Vorsicht beim Kauf von Kosmetika und Arznei aus dem Internet
14. November 2008 von admin
Im Zeitalter von Computer und Internet boomt der Versandhandel über dieses Medium. In zahlreichen Onlineshops werden gesundheitsfördernde Lebensmittel und Kosmetikprodukte angeboten.
Einer neuen Studie zu folge ist der größte Teil dieser Lebensmittel oder Kosmetikprodukte aus dem Internet unzureichend gekennzeichnet oder sogar gefährlich für die Gesundheit der Verbraucher. Durchgeführt wurde die Studie vom Chemischen- und Veterinäruntersuchungsamt Karlsruhe (CVUA),
Im Internet bieten immer mehr Onlineshops Arznei-, Nahrungsergänzungs- und kosmetischen Mittel an.
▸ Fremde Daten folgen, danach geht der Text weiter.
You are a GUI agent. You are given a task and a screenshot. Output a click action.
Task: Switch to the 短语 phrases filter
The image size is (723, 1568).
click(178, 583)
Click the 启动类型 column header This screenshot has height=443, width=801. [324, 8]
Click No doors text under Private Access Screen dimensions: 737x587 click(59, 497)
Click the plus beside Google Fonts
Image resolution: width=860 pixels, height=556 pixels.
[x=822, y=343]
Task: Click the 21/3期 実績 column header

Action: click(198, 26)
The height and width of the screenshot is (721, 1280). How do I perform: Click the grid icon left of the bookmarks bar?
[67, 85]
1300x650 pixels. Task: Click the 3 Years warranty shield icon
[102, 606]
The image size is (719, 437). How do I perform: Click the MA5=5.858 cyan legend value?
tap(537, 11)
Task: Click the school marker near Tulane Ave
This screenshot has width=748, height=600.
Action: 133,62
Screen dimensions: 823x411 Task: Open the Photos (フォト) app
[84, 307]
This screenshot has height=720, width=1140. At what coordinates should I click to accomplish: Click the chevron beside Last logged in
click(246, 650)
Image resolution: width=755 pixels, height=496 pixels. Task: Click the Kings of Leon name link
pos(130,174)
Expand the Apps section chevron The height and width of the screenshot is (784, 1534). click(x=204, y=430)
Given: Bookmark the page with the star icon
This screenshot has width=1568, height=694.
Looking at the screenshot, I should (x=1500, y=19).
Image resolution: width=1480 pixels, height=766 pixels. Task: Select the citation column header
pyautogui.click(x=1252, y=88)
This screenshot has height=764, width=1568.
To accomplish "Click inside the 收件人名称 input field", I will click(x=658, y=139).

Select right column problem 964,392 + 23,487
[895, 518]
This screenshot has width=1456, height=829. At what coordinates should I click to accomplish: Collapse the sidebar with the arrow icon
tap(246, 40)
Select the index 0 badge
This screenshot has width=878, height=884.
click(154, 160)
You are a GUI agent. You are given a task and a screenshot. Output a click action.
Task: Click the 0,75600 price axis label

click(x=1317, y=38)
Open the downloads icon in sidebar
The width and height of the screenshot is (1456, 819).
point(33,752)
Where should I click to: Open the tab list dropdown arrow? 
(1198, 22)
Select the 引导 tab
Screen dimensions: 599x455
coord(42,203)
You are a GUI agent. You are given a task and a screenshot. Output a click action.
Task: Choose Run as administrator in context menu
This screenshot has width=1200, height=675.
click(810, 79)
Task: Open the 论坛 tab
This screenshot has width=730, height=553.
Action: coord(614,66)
Es war noch nie so einfach diese Dinge zu ordern, bezahlt wird in diesen Shops mit der Kreditkarte, unabhängig ob es sich dabei um eine schufafreie Kreditkarte oder eine normale karte handelt.
Der stetig wachsnde Handel mit diesen Produkten hat das CVUA dazu veranlasst ein bundesweit einmaliges Projekt zu starten. In der Studie wurde der Internethandel von Arznei-, Nahrungsergänzungs- und kosmetischen Mitteln unter die Lupe genommen. “Die bisherigen Ergebnisse lassen die Vermutung zu, dass wir erst bei der Spitze des Eisbergs sind und ganz neue Strategien erarbeiten müssen, um diesem illegalen Internethandel Grenzen zu setzen”, dies erklärt die leitende Veterinärdirektorin Susanne Hartmann.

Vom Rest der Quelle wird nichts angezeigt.